● **Data listing**
- - -

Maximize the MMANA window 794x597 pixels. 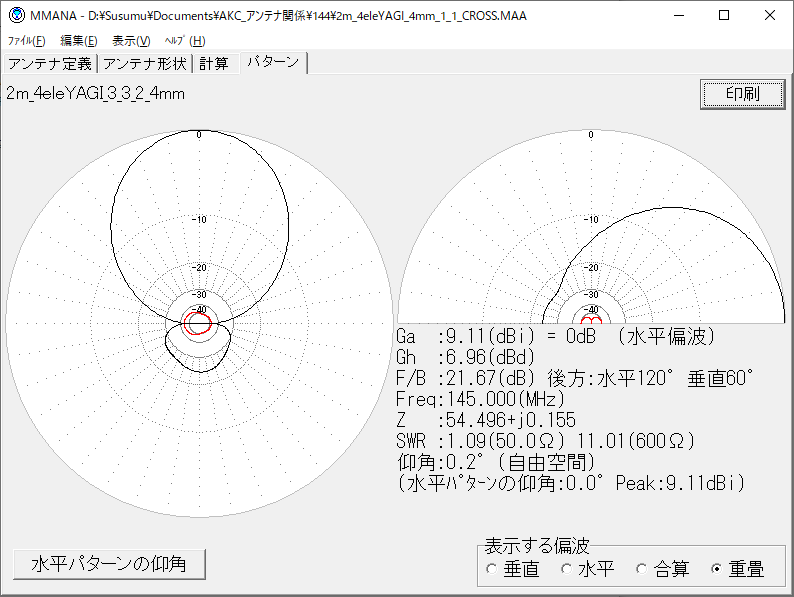[723, 16]
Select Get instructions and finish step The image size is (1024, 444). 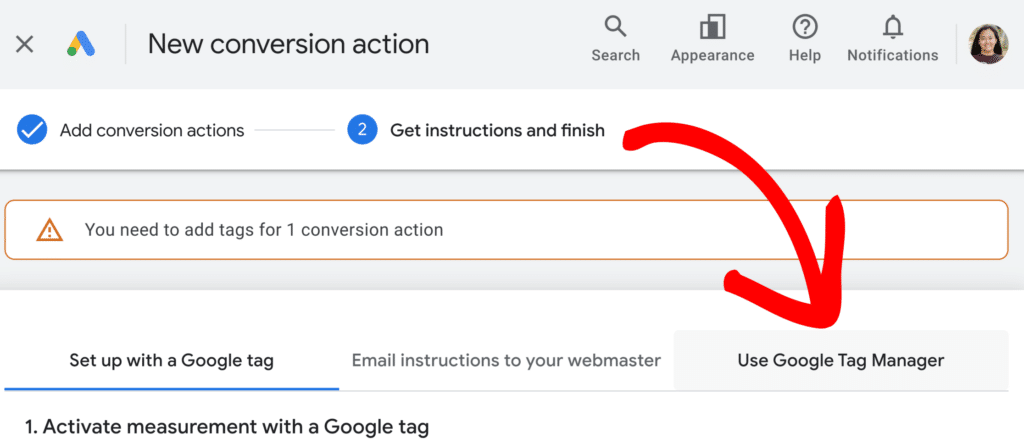[497, 130]
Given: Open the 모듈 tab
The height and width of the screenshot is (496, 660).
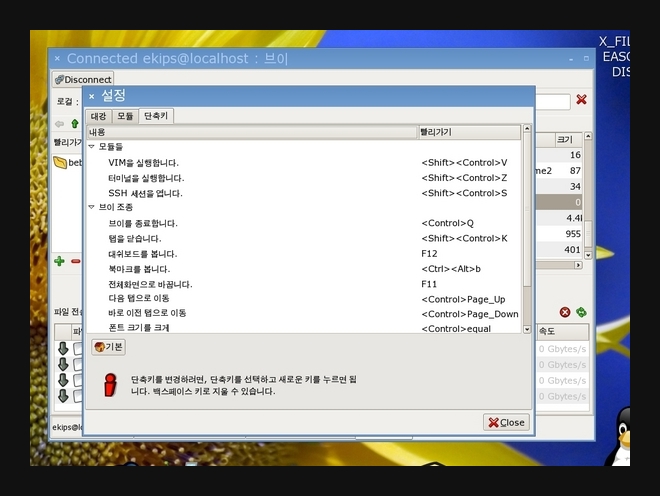Looking at the screenshot, I should click(125, 116).
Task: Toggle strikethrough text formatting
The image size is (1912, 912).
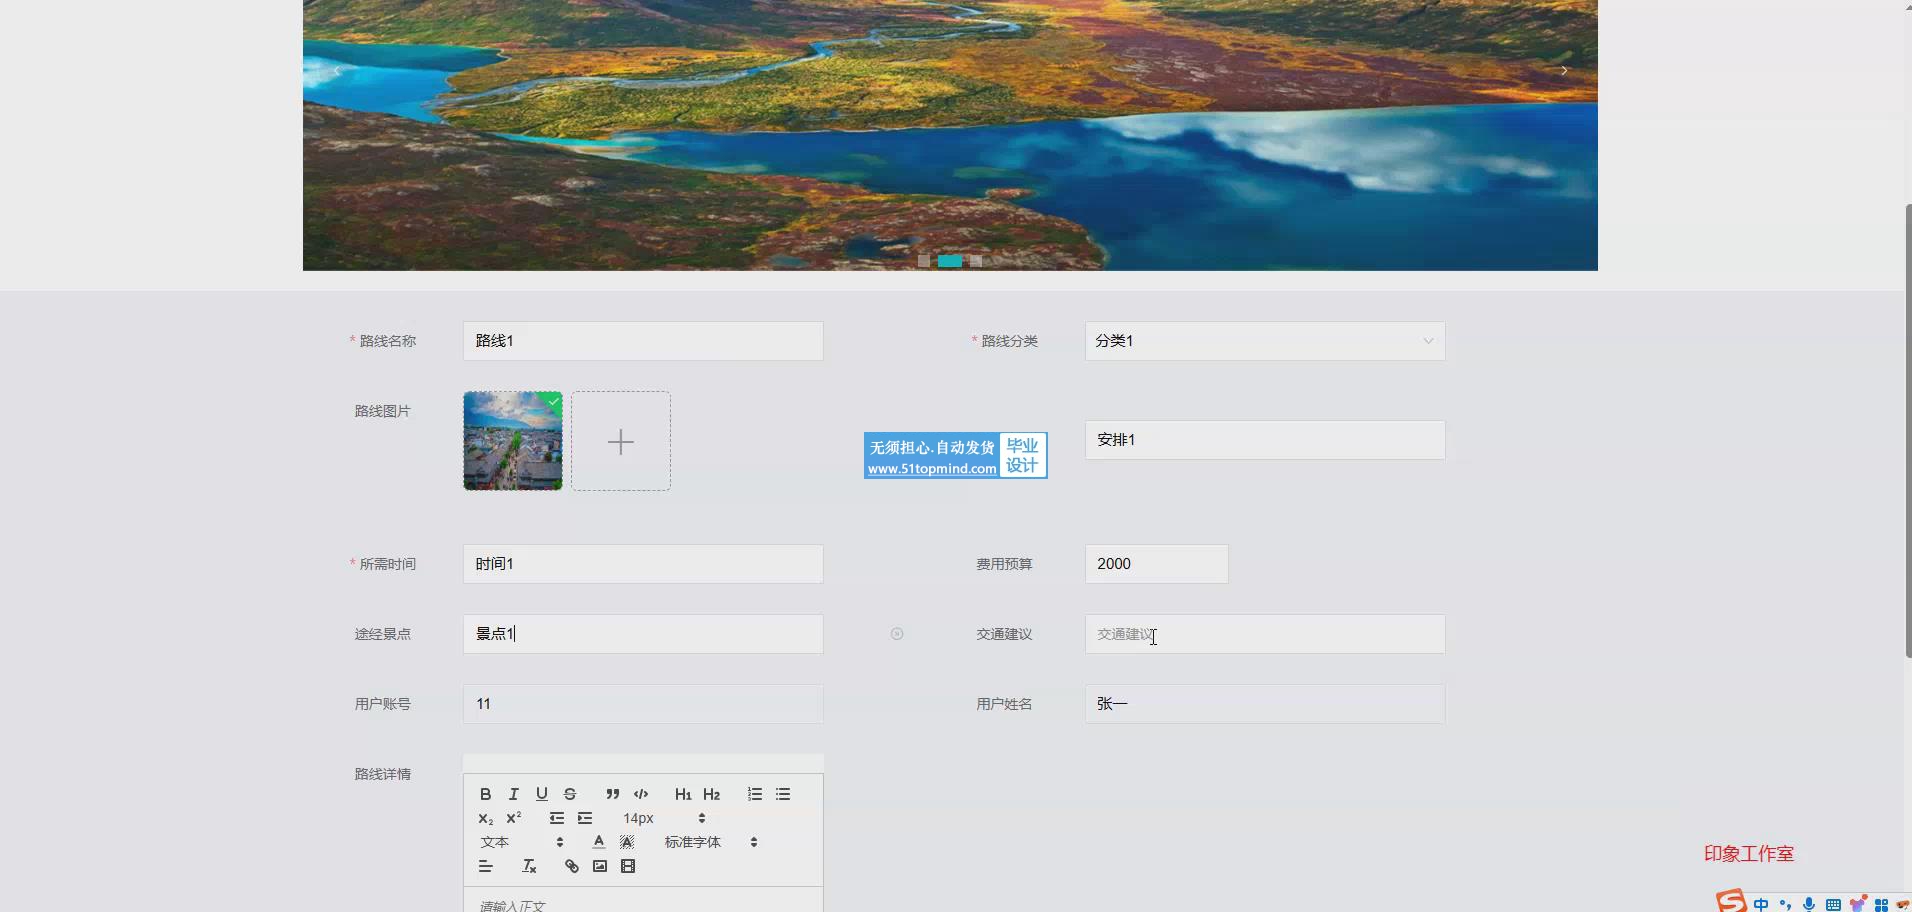Action: point(570,794)
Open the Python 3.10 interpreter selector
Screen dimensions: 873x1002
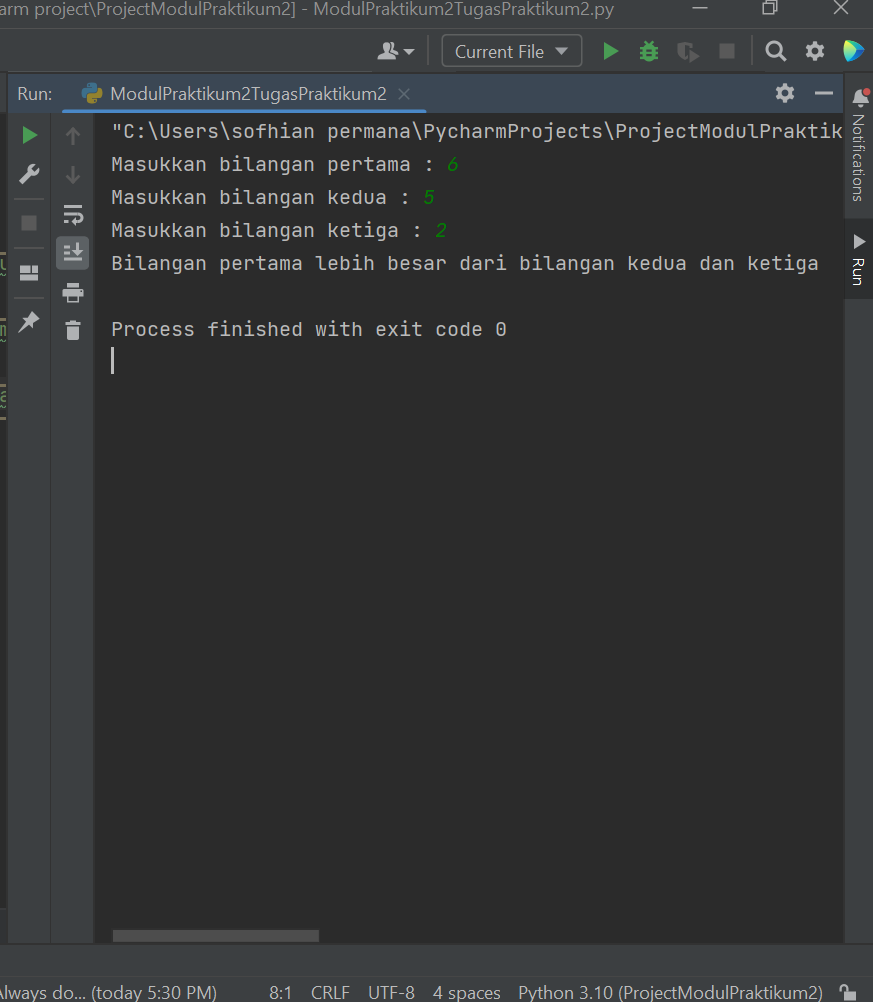(670, 992)
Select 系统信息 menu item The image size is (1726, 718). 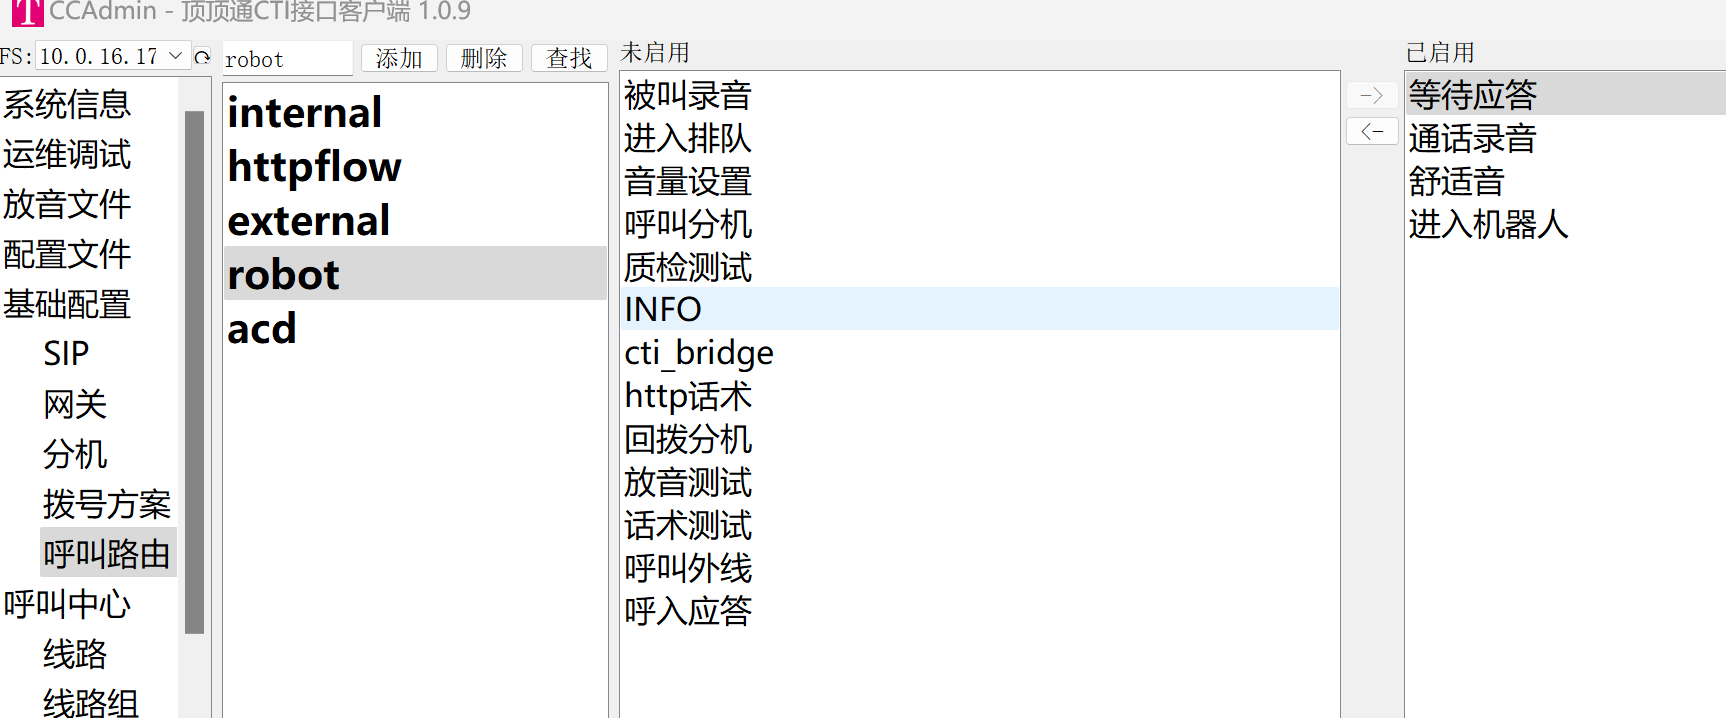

- - -

Going through the data above, return each line with the word "Open".

● **Task output**
Given: Open the 모듈 tab
Open the Python 3.10 interpreter selector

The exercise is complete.